These favorable economic developments are already being translated into higher living standards. Real disposable income per person has been rising at about a 1.6 percent pace since 2001, with tax relief responsible for half of those gains. Household wealth has recovered substantially from the effects of the stock market collapse and is currently $49 trillion; this figure is about 5.4 times disposable income, above the long-run average ratio of 4.8. Increases in financial assets as well as increased home values have contributed to these gains in wealth. Wages and salaries, however, have not performed as well; real wages of production workers, for example, have been essentially flat in the past couple of years. Rapid increases in energy prices are one reason for slow growth in real wages; another is the increasing cost of employer-provided health insurance, which has reduced the share of total compensation taken in the form of take-home pay. However, in the past, when real wage growth has lagged behind productivity growth—as has been the case recently—real wages have tended to catch up over time. There is consequently reason for optimism that real wages will grow more quickly as the labor market continues to strengthen.

Finally, high energy prices notwithstanding, inflation remains well-controlled. Core inflation (as measured by the consumer price index excluding volatile food and energy prices) has averaged 2.1 percent over the past twelve months, and recent readings continue low. The favorable inflation environment is widely expected to persist. For example, expected inflation over the next ten years as inferred from inflation-indexed Treasury bonds stands at about 2.4 percent per year, down from earlier this year.

Looking forward, most private-sector economists expect healthy growth in the longer run. In the shorter term, the devastation wrought by hurricane Katrina will have a palpable effect on the national economy. In particular, the virtual shutting-down of the Gulf Coast economy will leave its imprint on the national rates of job creation and output growth in the third and fourth quarters, while recovery and rebuilding should increase growth rates in the first half of next year. Of course, the economic consequences of this devastation are secondary to the human impact, and for now the top priority for all of us in government is to help those displaced by the disaster to put their lives back together.

Katrina’s economic impact included damage to the country’s energy infrastructure, as you know, and the shutdown of a substantial portion of U.S. refining and pipeline capacity in particular led to a spike in gasoline prices.
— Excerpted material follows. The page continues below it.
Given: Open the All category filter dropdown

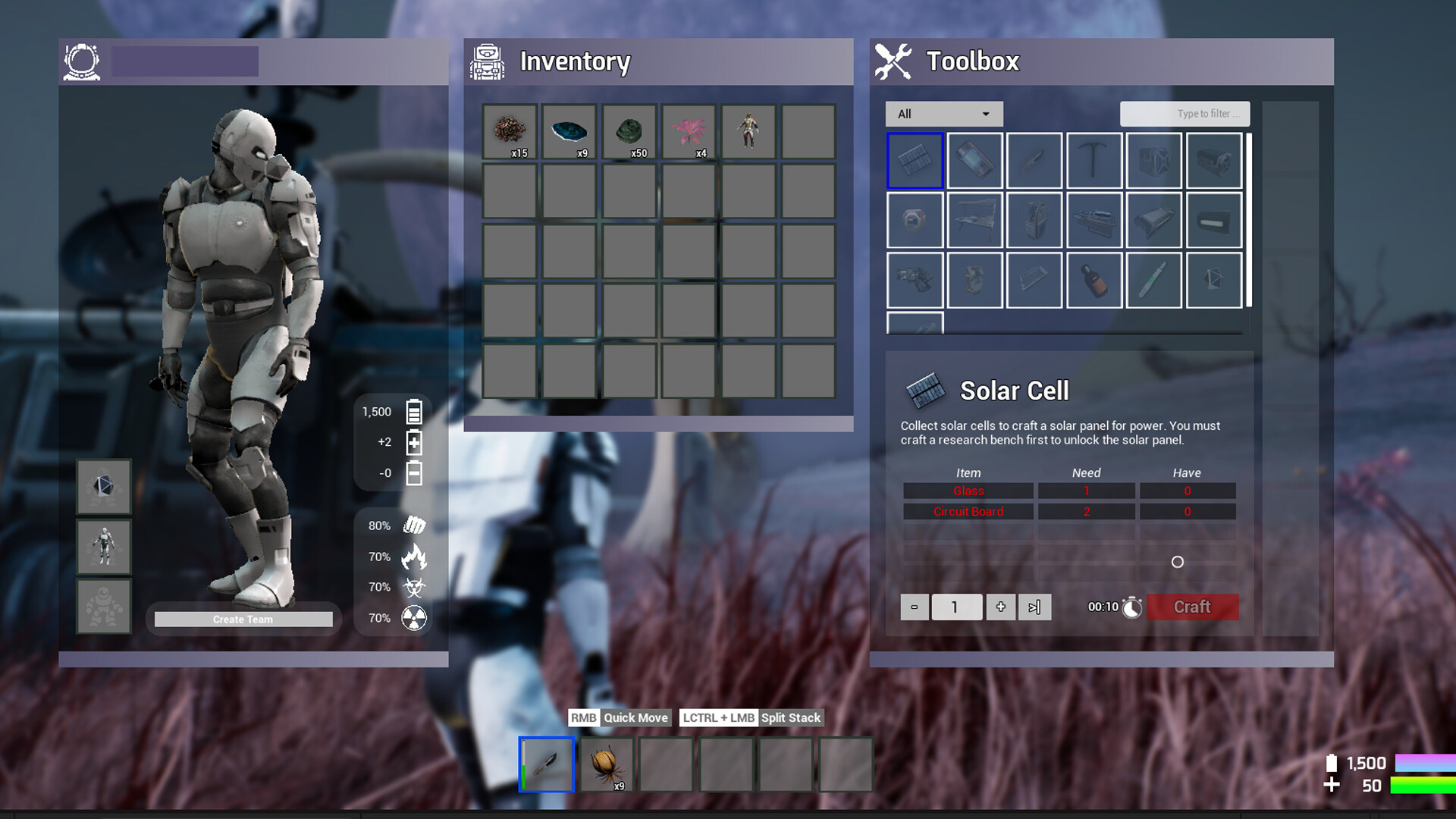Looking at the screenshot, I should tap(944, 114).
Substantial progress has been made in repairing damaged facilities and restoring electric power, and the government has assisted, among other ways, by providing oil from the Strategic Petroleum Reserve and arranging for additional shipments of oil and refined products from abroad to the United States. Consequently, near-horizon futures prices for gasoline have already begun to moderate, and retail prices should follow them down very soon.
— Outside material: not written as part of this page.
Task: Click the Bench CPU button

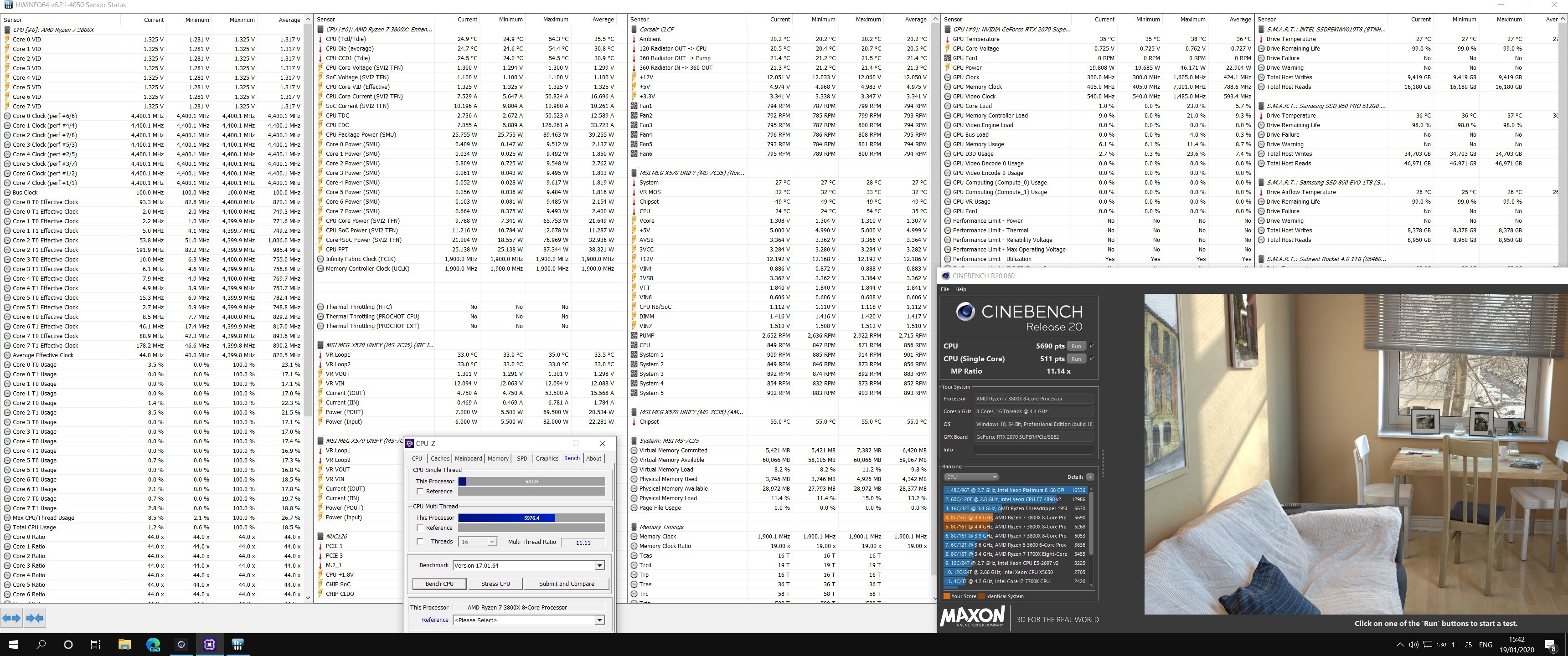Action: pyautogui.click(x=439, y=584)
Although it looks as if the effects of Katrina on energy markets will be contained, it remains true that the prices of oil and natural gas have risen sharply in the past two years, reflecting a tight balance of global supply and demand. High energy prices are burdening household budgets and raising production costs, and continued increases would at some point restrain economic growth. Thus far at least, the growth effects of energy price increases appear relatively modest. The economy is much more energy-efficient today than it was in the 1970s, when energy shocks contributed to sharp slowdowns, and real energy prices remain below the peaks attained in the 1970s and early 1980s. Well-controlled inflation and inflation expectations have also moderated the effects of energy price increases, since those increases no longer set off an inflation spiral and the associated increases in interest rates, as they did three decades ago.
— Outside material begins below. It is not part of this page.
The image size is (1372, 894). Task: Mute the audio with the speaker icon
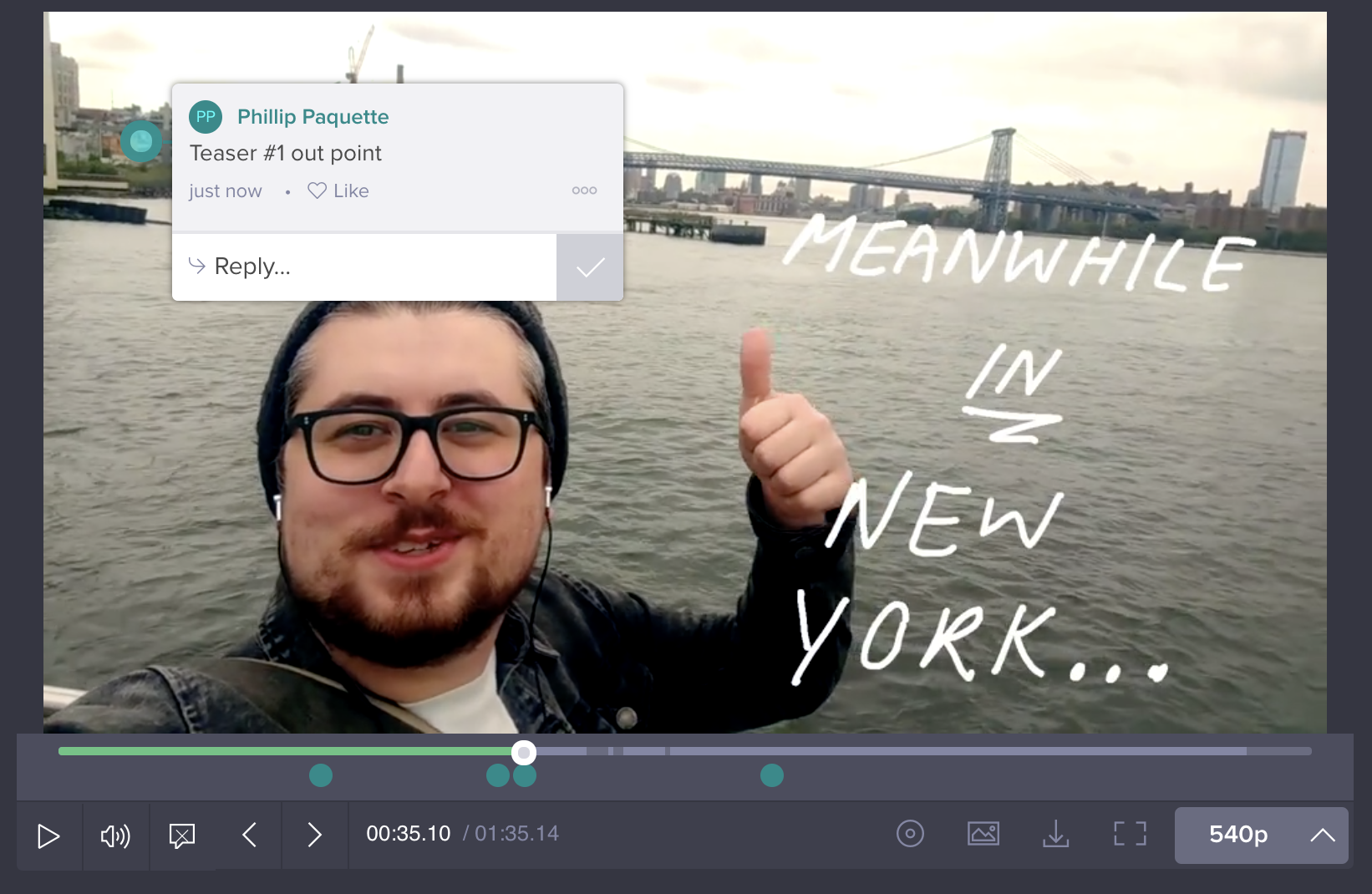click(115, 835)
Some observers have also expressed concerns about housing prices, which have risen rapidly in the past few years. In my view, although speculative forces may be at work in some local areas, recent house price increases are attributable mainly to economic fundamentals, including growing incomes and jobs, low mortgage rates, demographic factors, and limited supply in some areas. Those fundamentals have helped lift the national homeownership rate to nearly 69 percent in the second quarter of 2005, near the all-time high set last year. At the same time, it is unlikely that house prices will continue to rise rapidly; instead, they are more likely to flatten out and may even decline in some local markets. Slowing appreciation in house prices may lead to a more moderate pace of housing starts than we have seen recently (though Katrina may change this calculus as well, depending on the scale of the reconstruction effort). However, this potential slowdown in the housing market is already built into most forecasts, such as the Blue Chip forecast which (pre-Katrina) anticipated economic growth in 2006 slightly slower than this year but still strong.

Conclusion
In sum, the American economy remains one of the most resilient in the world. It recovered vigorously from the severe shocks it experienced between 2000 and 2003, and I believe that it will sustain growth in the face of the new challenges brought by hurricane Katrina and recent high energy prices. Much of the credit for this resilience goes to American workers, employers, entrepreneurs, and investors, as well as to our market-based economic system itself. But economic policies have an important role to play in creating an environment in which the nation’s economic potential can be fully realized.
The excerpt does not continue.